У Симы был голос! Еще одно открытие! Но что такое? Мотив песни показался Вере знакомым. Она вспомнила.
— Симка, это же... Слушай:
По долинам и по взгорьям
Шла дивизия вперед...
— Ну и что же? — перебила Сима. — Знаю. Мы свои песни на мотив мирских поем. Это разрешается. Разве плохо?..
— Знаешь, под этот мотив плясать впору. Попробуй другой. Хотя бы «Из-за острова на стрежень», — посоветовала Вера.
Сима прошептала про себя несколько фраз, сделала радостные глаза:
— А получается ведь!.. Попробуем на два голоса. Подпевай, Вера... — И она, глядя на листок, вновь пропела первый куплет.

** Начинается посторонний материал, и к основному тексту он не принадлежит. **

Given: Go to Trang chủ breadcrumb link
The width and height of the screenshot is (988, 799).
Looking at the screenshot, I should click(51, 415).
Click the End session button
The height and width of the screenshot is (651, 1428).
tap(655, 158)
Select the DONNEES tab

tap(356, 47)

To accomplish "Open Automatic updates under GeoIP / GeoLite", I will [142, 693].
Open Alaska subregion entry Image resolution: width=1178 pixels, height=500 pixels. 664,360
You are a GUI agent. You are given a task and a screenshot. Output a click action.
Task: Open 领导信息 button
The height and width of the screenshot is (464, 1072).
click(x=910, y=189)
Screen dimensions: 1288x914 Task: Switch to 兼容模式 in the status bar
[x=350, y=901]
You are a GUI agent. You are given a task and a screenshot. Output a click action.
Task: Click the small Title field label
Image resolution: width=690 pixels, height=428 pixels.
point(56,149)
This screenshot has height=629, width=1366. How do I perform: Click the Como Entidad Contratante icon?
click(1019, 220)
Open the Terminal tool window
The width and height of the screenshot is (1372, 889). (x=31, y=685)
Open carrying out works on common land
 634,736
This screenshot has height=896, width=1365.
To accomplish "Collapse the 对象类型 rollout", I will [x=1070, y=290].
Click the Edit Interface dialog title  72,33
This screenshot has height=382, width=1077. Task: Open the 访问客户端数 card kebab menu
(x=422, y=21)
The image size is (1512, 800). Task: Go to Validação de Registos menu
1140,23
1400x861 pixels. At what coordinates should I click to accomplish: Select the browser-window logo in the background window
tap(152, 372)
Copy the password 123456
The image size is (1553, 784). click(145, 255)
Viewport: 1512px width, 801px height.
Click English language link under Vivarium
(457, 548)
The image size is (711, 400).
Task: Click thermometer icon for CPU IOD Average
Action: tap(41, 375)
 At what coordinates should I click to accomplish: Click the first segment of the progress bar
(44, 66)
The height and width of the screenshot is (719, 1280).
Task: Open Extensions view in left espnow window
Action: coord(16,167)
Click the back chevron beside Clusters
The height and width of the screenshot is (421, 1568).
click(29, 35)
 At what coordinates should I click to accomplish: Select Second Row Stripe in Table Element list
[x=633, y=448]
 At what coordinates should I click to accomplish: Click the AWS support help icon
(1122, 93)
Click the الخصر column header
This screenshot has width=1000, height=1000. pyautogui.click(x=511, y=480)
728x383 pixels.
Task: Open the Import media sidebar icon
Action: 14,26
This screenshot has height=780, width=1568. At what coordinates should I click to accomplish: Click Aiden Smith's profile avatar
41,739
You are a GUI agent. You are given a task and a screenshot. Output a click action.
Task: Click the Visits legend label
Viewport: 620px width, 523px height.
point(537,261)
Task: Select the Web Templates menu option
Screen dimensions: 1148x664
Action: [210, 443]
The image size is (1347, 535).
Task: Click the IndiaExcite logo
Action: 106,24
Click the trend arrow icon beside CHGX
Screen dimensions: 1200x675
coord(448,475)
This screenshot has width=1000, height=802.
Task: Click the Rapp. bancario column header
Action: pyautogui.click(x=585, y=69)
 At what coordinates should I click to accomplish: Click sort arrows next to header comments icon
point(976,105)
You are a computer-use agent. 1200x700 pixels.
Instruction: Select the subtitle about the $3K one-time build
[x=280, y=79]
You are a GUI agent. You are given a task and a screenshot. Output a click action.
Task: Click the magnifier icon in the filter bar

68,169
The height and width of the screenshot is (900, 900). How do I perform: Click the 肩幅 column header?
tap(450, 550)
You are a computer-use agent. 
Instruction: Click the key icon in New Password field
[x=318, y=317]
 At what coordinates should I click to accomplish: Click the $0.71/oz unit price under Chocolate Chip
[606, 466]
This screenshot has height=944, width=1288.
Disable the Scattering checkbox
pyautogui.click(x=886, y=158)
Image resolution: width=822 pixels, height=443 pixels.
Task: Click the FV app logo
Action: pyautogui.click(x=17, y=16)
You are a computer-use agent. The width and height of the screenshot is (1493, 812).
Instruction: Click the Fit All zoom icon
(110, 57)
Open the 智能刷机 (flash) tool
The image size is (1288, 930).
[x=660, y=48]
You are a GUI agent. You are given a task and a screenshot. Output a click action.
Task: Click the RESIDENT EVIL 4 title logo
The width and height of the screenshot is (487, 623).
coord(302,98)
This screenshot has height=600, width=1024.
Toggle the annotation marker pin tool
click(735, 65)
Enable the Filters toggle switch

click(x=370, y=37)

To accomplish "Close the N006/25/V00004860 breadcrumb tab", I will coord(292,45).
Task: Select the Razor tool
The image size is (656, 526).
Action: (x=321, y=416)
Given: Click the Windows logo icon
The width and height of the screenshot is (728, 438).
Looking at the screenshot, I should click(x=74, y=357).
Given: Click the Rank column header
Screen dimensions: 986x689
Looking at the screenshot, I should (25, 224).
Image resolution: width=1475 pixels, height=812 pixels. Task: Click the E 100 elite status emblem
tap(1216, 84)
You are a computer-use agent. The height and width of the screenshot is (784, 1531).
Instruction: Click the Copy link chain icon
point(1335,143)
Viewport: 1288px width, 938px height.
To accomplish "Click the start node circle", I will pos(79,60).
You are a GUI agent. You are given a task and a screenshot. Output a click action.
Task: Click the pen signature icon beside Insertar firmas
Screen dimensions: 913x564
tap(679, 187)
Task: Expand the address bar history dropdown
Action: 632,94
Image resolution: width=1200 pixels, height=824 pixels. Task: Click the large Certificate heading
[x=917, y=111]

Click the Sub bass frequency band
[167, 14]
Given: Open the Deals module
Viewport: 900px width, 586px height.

— Ну что ты?.. — Сима вопросительно взглянула на молчавшую Веру. — Боишься?
Вера сидела, прикусив губу. Ей было и больно, и стыдно за Симу. Еще хорошо, что она удержалась, чтобы не пропеть вместе с Симой эти глупые, обманывающие слова!
— Гадко, Сима... — проговорила, наконец, Вера. — Дурман какой-то.
Сима снисходительно улыбнулась.
— Тебе недоступен смысл. Истина закрыта для твоих глаз. Мне жалко тебя.
Сима встала, сложила листок со стихами вчетверо, опустила в кармашек кофточки.
— Мне нужно идти...
Вера вспомнила: сегодня пятница. И, не задумываясь, решила:
— Я пойду с тобой!
Сима вздрогнула, посмотрела на свою подругу испуганно.
— Сегодня нельзя. Брат Иосиф не разрешил.
— Это сборщик утильсырья? Почему ты слушаешься его? Я хочу идти с тобой.
— В следующий раз, сестра... Вера. — Сима улыбнулась.
— Не называй меня так!
Сима пожала плечами.
— Разве это обидно?.. У нас все называют друг друга братьями и сестрами. А ты бываешь со мной. Слышишь слово о вере. Истина начинает проникать в твою душу. Этого пока достаточно.
Вера почувствовала, как у нее пробежал по спине холодок. Она никогда не думала о том, что Сима рассчитывала приобщить ее к секте. Но этому никогда не бывать!
Они вышли из комнатушки вместе. Сима повесила на дверях замок, положила ключ в тайник — в расщелину колодки, заменяющей порог, и молча направилась к воротам. Вера последовала за ней.
— Не думай убежать, — предупредила Вера, сдерживая улыбку. — Я позову милиционера, дружинников...
Сима обернулась. Лицо ее пылало гневом.
— Какие вы... настырные все! — Она вздохнула и замолчала.
Трамвай привез их на противоположную окраину, когда уже стемнело. От остановки до места собрания оказалось недалеко.
— Кто здесь живет? — спросила Вера, когда они остановилась возле дома, обнесенного глухим забором.
— Шомрин... брат Иосиф, — прошептала Сима, дернув за проволоку. Тотчас где-то в глубине двора звякнул звонок.
Минуты две они ждали, пока им откроют. Вера со страхом глядела на закрытые окна, на высокий забор. Ее знобило. Наконец за воротами раздались шаги, загремел засов, и калитка приоткрылась. В образовавшейся щели блеснули глаза.
Кто с тобой? — спросил молодой голос.
— Вера. Брат Иосиф знает...
Их впустили. Следом за Симой Вера поднялась на крылечко, миновала темные сени с запахом сбруи и дегтя, как во сне переступила порог небольшой двери и остановилась. Комната, в которой она очутилась, была заполнена людьми.
Как только она вошла, сразу увидела устремленный на себя взгляд седого человека, сидящего за столом рядом с другим, черным. У седого было широкое, бабье лицо, небольшая бородка веником с проседью посредине. Черный тоже взглянул на Веру, но взгляд его не пронизывал ее, как взгляд седого.
— Сестра Сима, кто пришел с тобой? — громко спросил седой.
Веру удивил его чистый и сильный голос. И она сразу вспомнила: брат Иосиф! Шомрин! И тут же подумала: «Нет, здесь не равны друг перед другом. Шомрин сидит за столом, руководит».